About differential question

[jwqwerty]

Homework Statement

solve dy/dt+y^3=0 , y(0)=y0 and determine how the interval in which the solution exists depends on the initial value y0

Homework Equations

Theorem: Let the fuctions f and df/dy(partial differentiation) be continuous in some rectangle a<t<b , c<y<d containing (t0,y0).
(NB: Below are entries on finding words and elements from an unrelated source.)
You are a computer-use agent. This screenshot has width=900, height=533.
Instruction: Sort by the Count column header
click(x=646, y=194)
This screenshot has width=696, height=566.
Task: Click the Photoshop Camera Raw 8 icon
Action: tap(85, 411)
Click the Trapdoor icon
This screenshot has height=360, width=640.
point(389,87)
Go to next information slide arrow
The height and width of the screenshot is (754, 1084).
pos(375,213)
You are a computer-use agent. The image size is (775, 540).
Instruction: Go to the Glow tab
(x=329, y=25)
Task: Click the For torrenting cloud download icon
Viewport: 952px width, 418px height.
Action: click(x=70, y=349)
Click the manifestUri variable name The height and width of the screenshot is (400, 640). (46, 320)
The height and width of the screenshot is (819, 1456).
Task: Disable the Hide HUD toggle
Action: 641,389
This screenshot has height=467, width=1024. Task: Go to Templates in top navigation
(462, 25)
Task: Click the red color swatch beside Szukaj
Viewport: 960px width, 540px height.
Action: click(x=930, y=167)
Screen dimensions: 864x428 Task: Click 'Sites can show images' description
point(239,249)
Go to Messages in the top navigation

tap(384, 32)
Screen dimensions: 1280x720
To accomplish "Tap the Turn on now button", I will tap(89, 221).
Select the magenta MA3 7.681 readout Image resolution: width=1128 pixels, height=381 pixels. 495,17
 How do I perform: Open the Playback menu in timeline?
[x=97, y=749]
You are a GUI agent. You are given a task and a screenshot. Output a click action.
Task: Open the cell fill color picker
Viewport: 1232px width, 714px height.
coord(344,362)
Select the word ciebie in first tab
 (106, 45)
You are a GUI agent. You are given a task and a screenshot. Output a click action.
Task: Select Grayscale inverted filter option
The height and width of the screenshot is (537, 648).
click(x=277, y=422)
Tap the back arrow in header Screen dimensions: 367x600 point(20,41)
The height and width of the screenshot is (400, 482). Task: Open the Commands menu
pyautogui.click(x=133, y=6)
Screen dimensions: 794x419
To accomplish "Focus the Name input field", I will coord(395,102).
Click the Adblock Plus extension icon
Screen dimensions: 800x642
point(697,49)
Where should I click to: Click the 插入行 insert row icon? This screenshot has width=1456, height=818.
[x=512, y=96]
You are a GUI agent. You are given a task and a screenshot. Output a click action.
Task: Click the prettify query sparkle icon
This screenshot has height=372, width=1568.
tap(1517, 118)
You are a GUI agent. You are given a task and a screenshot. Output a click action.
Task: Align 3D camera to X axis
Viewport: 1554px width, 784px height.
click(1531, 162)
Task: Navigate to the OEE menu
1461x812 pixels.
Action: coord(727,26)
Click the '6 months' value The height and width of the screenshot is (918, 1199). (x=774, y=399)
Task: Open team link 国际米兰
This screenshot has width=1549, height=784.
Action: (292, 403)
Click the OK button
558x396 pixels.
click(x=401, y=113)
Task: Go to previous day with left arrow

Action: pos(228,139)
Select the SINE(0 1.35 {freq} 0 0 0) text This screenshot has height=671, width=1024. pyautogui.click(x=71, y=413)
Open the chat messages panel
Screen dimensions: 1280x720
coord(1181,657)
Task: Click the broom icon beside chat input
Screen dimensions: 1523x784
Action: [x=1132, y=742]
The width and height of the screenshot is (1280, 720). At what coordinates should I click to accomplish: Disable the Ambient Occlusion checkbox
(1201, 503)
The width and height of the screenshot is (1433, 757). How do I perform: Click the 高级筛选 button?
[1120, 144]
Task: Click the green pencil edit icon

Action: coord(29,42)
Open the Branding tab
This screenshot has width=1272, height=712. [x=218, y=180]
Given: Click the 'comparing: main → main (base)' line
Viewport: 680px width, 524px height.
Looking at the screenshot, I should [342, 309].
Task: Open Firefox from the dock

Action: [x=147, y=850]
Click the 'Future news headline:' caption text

Then in some interval t0-h<t<t0+h contained in a<t<b, there is a unique solution y=∅(t) of the initial value problem dy/dt=f(t,y), y(t0)=y0

The Attempt at a Solution

According to the theorem above, by solving dy/dt+y^3=0 y should only have one solution (y) in some interval.

dy/dt+y^3=0

i) when y≠0
-y^(-3)dy=dt and integrate both sides
0.5y^(-2)=t+c (c is a constant)

by initial condition y(0)=y0
0.5y^(-2)=t+0.5y0^(-2) and multiply both sides by 2
y^(-2)=2t+y0^(-2)
y^2=1/(2t+y0^(-2))
=y0^2/(2ty0^(2)+1)
Thus, y= ±y0/√(2ty0^(2)+1) (∞>t>-1/2y0^2 since numbers inside root must be bigger than 0)

ii) y=0
y=0 holds true for all t.

Then there is a contradiction
1. y has three solutions when ∞>t>-1/2y0^2 which are y= ±y0/√(2ty0^(2)+1), y=0.

did i do something wrong?

 

[mighty2000]

No, your solution is correct. The initial value y0 affects the solution in two ways:
1. If y0=0, then y=0 for all values of t.
2. If y0≠0, then y has two solutions, y=±y0/√(2ty0^(2)+1), in the interval ∞>t>-1/2y0^2.